After describing a software bug in an early VR system that gave his humanoid avatar a gigantic hand, Lanier generalizes homuncular flexibility as a more general principle: "people can learn to inhabit other bodies not just with oddly shaped limbs [gigantic hands], or limbs attached in unfamiliar places, but even bodies with different numbers of limbs [lobster avatars]". Dean Eckles generalizes this notion even further - in a 2009 blog post reviewing a 2006 article by Lanier on homonucular flexibility (which offers more details about the lobster) - to distal attribution: our propensity for attributing sensory perceptions to internal or external - or proximal or more distant - sources.

However, it is Lanier's reference to an experiment with elementary school children being turned into the things they were studying that I found most interesting [although I have not been able to track down the reference]:

Some [students] were turned into molecules, dancing and squirming to dock with other molecules. In this case the molecule serves the role of the piano, and instead of harmony puzzles, you are learning chemistry. Somatic cognition offers an overwhelming emotional appeal for education, because it leverages vanity. You become the thing you are studying. Your sensory motor loop is modified to incorporate the logic of a science, and you develop body intuition about that logic.

This idea of fusing or becoming one with the object of study is one of the two primary manifestations of object-centered sociality articulated in Karin Knorr Cetina's seminal paper, "Sociality with Objects: Social Relations in Postsocial Knowledge Societies", [Theory, Culture & Society, 1997, Vol. 14(4):1-30]. As I noted in an earlier post on place-centered sociality, the other manifestation of object-centered sociality - sociality (interactions and relationships) through objects, such as online photos, videos or even blog posts - is better known, at least among many of those who study online social media (and mediation). But Lanier's article evokes the manifestation of sociality with objects themselves, reminding me of what I earlier wrote about Knorr Cetina's articulation of how this can promote deeper investigation and learning:

[Knorr Cetina] looks specifically at knowledge objects, and how they are increasingly produced by specialists and experts rather than through a broader form of participatory interpretation. She argues that experts' relationships with knowledge objects can be best characterized by a the notion of lack and a corresponding structure of wanting [emphasis hers] because these objects "seem to have the capacity to unfold indefinitely": new results that add to objects of knowledge have the side effect of opening up new questions. This perpetual unfolding gives rise to "a libidinal dimension or dimension of knowledge activities" - an "arousal" and "deep emotional investment" - by the person studying the knowledge object. As an example, she describes the way that biologist Barbara McClintock, who won the Nobel Prize for her discovery of genetic transposition, would totally immerse herself in her study of plant chromosomes, identifying with the chromosomes and imagining how they might see the world - evoking an image (for me) of object-centered empathy more than sociality.

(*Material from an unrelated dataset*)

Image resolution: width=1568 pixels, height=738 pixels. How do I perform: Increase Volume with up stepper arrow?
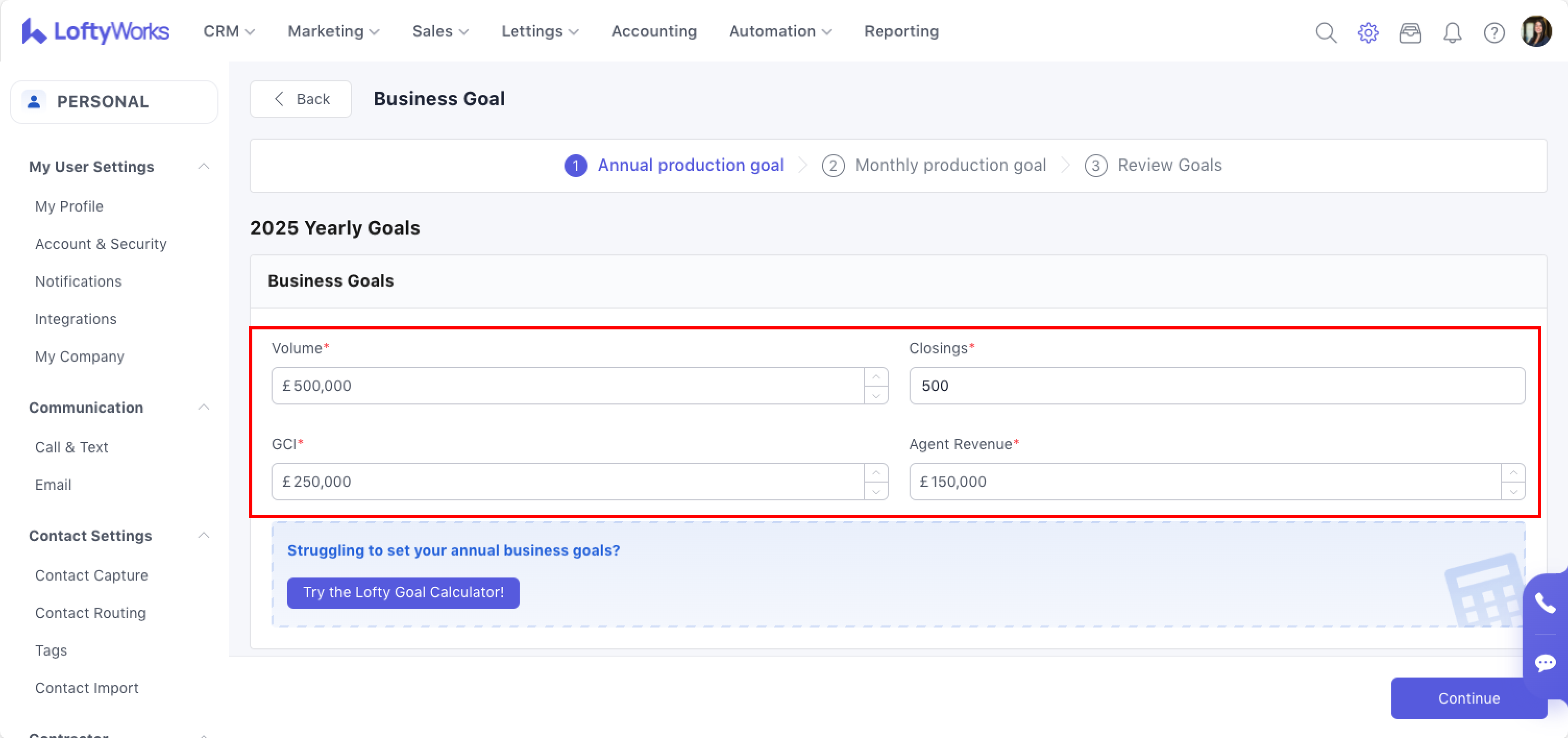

Kinect The prospect of empowering future Nobel laureates with virtual reality technology to engage with and virtually embody objects of knowledge at an early age is very exciting. Lanier mentions the Kinect camera for Xbox 360 made by Microsoft (his employer), which will likely put virtual reality technology in the hands (or homes) of millions of people in the near future.

The primary emphasis of Kinect marketing is on fun and games, but based on Lanier's article, and Knorr Cetina's insights into object-centered learning, Kinect might also provide a platform for a new approach to education. In an ideal world, of course, fun and learning would not be such distinct concepts ... perhaps this new technology will help promote a new dimension of convergence in the not-too-distant future.